- Bagot Well
- Coordinates: 34°18′14″S 138°58′56″E﻿ / ﻿34.303823°S 138.982099°E
- Population: 84 (2016 census)
- Established: 16 March 2000 (locality)
- Postcode(s): 5373
- Elevation: 292 m (958 ft)
- Location: 6 km (4 mi) NE of Kapunda
- LGA(s): Light Regional Council
- County: Light
- State electorate(s): Stuart
- Federal division(s): Barker
Localities around Bagot Well:
| Hamilton | Hamilton Buchanan Hansborough | Hansborough |
| Allendale North Kapunda | Bagot Well | Hansborough St Kitts |
| Kapunda | Kapunda Koonunga | St Kitts |
- Footnotes: adjoining localities

= Bagot Well, South Australia =

Bagot Well (previously Bagot's Well) is a locality around 6 km north-east of Kapunda, South Australia on the road to Eudunda. It was named for Captain C. H. Bagot, who owned a great deal of property in the area.
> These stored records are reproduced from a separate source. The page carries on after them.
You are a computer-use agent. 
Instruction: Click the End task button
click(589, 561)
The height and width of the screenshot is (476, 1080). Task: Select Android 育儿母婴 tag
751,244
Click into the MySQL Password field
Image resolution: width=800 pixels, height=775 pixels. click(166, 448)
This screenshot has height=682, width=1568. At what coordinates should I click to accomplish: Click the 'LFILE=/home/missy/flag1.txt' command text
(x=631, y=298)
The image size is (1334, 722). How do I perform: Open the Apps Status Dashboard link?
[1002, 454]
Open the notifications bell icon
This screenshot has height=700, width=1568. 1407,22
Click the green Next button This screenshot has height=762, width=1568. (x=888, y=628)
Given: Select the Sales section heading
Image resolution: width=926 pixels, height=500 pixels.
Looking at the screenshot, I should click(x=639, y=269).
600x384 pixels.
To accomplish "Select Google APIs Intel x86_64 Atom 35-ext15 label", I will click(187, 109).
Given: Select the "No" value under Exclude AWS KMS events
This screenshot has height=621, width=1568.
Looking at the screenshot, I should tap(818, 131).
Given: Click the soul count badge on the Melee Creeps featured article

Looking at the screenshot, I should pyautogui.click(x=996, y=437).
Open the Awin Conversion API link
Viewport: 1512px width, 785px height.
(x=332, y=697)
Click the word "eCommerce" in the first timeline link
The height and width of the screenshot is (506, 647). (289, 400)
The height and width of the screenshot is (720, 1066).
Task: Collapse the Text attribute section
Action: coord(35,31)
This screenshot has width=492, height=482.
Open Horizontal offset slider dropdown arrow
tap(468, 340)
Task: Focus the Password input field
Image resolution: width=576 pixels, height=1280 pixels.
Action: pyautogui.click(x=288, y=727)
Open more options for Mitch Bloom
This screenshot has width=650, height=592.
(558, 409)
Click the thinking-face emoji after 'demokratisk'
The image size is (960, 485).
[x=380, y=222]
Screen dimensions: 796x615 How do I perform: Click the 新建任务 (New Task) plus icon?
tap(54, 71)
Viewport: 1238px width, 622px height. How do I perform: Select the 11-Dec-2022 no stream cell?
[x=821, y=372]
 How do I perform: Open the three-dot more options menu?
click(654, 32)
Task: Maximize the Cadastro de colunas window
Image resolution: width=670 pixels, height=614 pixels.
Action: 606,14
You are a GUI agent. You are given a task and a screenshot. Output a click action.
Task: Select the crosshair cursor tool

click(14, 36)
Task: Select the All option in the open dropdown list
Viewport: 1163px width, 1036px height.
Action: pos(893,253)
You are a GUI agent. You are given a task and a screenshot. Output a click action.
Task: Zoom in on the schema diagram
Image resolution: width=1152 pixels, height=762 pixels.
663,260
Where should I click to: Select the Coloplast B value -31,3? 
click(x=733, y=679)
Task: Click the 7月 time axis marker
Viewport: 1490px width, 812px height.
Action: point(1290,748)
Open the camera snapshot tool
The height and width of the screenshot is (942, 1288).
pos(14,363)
Bagot Well as a place began as a well sunk by Captain Bagot which became available for public use in 1855. On 5 December 1940, it was renamed from Bagot's Well to Bagot Well. On 16 March 2000, boundaries for the locality were created for the "long established name."

Bagot Well was served by the Morgan railway line from when it was extended from Kapunda in 1878. The line was closed in 1994, but passenger services had ceased much earlier and freight trains carrying bulk grain from Eudunda to Port Adelaide did not stop there.

The Postcode for Bagot Well is 5373.

The 2016 Australian census which was conducted in August 2016 reports that Bagot Well had a population of 84 people.